Les photographes sont rémunérés. Quelle est leur liberté d’expression ?

Aujourd’hui, je crois que le plus grand enjeu est l’autocensure : Une sorte de crainte de certains auteurs ou médiateurs de se retrouver dans une controverse, s’ils assument certains discours. L’autocensure est aujourd’hui clairement une entrave à la liberté d’expression.

Que pensez-vous des grandes agen-ces photographiques? Par exemple Reuters, qui aurait éliminé un détail très important sur une photo de l`assaut israélien sur la flottille pour Gaza afin de renforcer une position.

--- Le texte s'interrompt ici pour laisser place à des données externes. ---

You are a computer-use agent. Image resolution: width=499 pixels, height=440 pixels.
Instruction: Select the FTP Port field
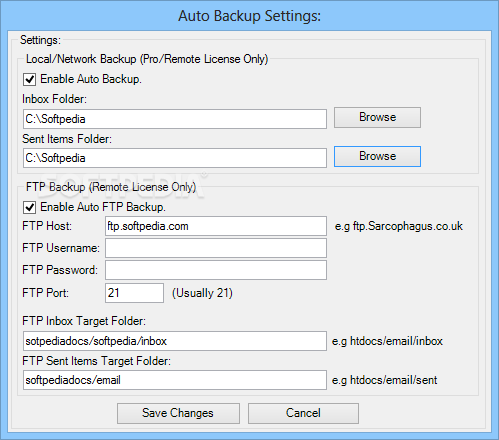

L’exposition contient des photos retouchées. Par exemple la photo
d’Evgueni Khaldei, qui a été réalisée le 2 mai 1945 sur le toit du Reichstag et qui représente le drapeau soviétique flottant sur la ville vaincue. Le soldat sur l’image porte deux montres. Quand Khaldei a publié la photo auprès d’une agence soviétique, cette dernière a effacé une des deux montres. Et c’est celle-là qui a par la suite fait le tour du monde. La question que vous posez, c’est la question sur la verité. Dans l’exposition, vous verrez une photo de Sartre. Mais pour des raisons de lutte contre le tabagisme, sa cigarette a été effacée. Tout comme Jacques Tatie auquel ils ont enlevé la pipe. La question qui se pose c’est de savoir qui peut modifier les images ? Vous pouvez retravailler numériquement une image, vous pouvez la recadrer ou lui donner un autre titre. Qui met la limite? Le problème c’est que l’image bénéficie d`une présomption de la réalité, alors qu’en réalité elle n’est qu’une interprétation du réel.

La photographie aurait-elle donc tellement changé, car, contrairement à la peinture, elle était censée capter la vérité ?

Non, je pense qu’elle n’a jamais joué ce rôle pour les artistes. Dès les débuts de la photographie, les gens posaient : une des premières images de l’histoire de la photographie, c’était Hippolyte Bayard, qui s’est mis en scène comme un noyé. Dès le début, l’image était utilisée pour raconter quelque chose ou pour ses qualités esthétiques. Ainsi, il y avait très tôt des photos avec des fantômes. Le jeu avec la réalité a été très précoce. Je crois que ce qui a changé aujourd’hui, c’est que la présomption qu’il s’agisse de la réalité est moins forte. Et le contexte joue. La valeur de témoignage de verité ne dépend pas seulement de l’image en elle-même, mais d’un nombre d’éléments autour qui la valident : Qui est le photographe, où est-t-elle publiée et dans quelle contexte, et peut-on recroiser « l’information » ?

« Controverses » :
Christian Pirker est un des deux curateurs (avec Daniel Girardin) de l’exposition « Controverses. Une histoire juridique et éthique de la photographie ». Avocat en Suisse et diplômé de l’Ecole du Louvre, il exerce en droit des affaires et en droit de l’art, conseillant régulièrement les intervenants de la création artistique et du marché de l’art. L’Exposition montrée au Centre national de l’audiovisuel (CNA) présente un large choix de photographies, célèbres ou méconnues, qui ont fait l’objet de procès ou de polémiques, des débuts de la photographie jusqu’à l’art contemporain. Chacune des photographies est chargée d’une histoire, qui est complexe et souvent grave.
L’Exposition, qui vise le discours sur la liberté d’expression, n’est pas accessible aux mineurs de moins de 16 ans à condition que les mineurs soient accompagnés par au moins un parent ou tuteur.

Exposition au Centre national de l’audiovisuel (CNA) jusqu’au 06 Février 2011.